Когда первый барак был построен, это было счастье. Это были стены, это были нары, это был настоящий потолок. И свой угол у каждого. Впрочем, именно угол – каждый метр жилища был занят. Каждый. Но потом постепенно семьи стали строить для себя собственные жилища… Но это было потом. А пока – снег, завывающий ветер и постоянное чувство голода.
Поле-Полюшке в момент ссылки едва исполнилось 17 лет. Красавица. Ей тоже вручили в руки топор и отправили на лесоповал. В ее обязанности входило обрубать сучки на деревьях. Мороз стоял такой, что дышать было трудно. Промерзали до костей. Когда же руки-ноги переставали что-либо чувствовать – бежали к костру, греться. От огня снег на телогрейках начинал таять и стекал тонкими ручейками. Но стоило только отойти от костра, как одежда превращалась в ледяной панцирь. Так и работали – в коротких перебежках от костра к месту работы и обратно. Бабушка потом никогда не любила об этом рассказывать. Хотя была очень словоохотливой. Но об этом периоде жизни ничего не рассказывала. Больно было даже вспоминать. Прабабушка – та рассказывала. От нее-то моя мама и узнала, что когда Полюшка приходила после работы, то от усталости даже плакать не могла. Вся промерзшая. Ее сразу и не раздевали, а подводили сначала к печке. Так она стояла некоторое время возле печи, пока ледяной панцирь на ней не начинал оттаивать. Потом одежду начинали медленно снимать. Сапоги – те снимали часто с кожей. Снимут одежду, натрут тело мазями, обмотают Полюшку тряпьем (все, что в доме имелось, набрасывали на нее), и забудется Полюшка недолгим и несладким сном. А наутро – все по новой. А ей всего-то 17 лет в ту пору было. Молодость, красота не повторятся. Хотелось Полюшке и принарядиться, и с парнями погулять. Тем более красавец Ваня (тоже из семьи столбищенских «кулаков») на нее глаз положил и теперь охранял Полю от чужих глаз, от чужих смелых слов и желаний. К слову, на Ваню девчонки (одна краше другой) вешались гроздями, а он выбрал Полюшку. Скромную, молчаливую красавицу, в которой, впрочем, угадывался железный характер.

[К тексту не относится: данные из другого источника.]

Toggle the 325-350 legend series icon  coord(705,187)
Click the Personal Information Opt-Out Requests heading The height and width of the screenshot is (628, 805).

Хотя какая любовь? Выжить бы. А выживать было непросто. Федор Ефимович Елистратов уже видел тот край, на котором находилась его семья. Допустить худшего он не мог и решился на отчаянный шаг. Однажды на рубке леса он подошел к Поле и как бы невзначай, тихо, сказал ей, что он сегодня бежит, домой его чтобы не ждали. Сказал и отошел. Поля даже спросить его не смела – что и как. Кругом охранники. Вроде как ничего и не слышала. А сама – ни жива, ни мертва. Что-то будет?..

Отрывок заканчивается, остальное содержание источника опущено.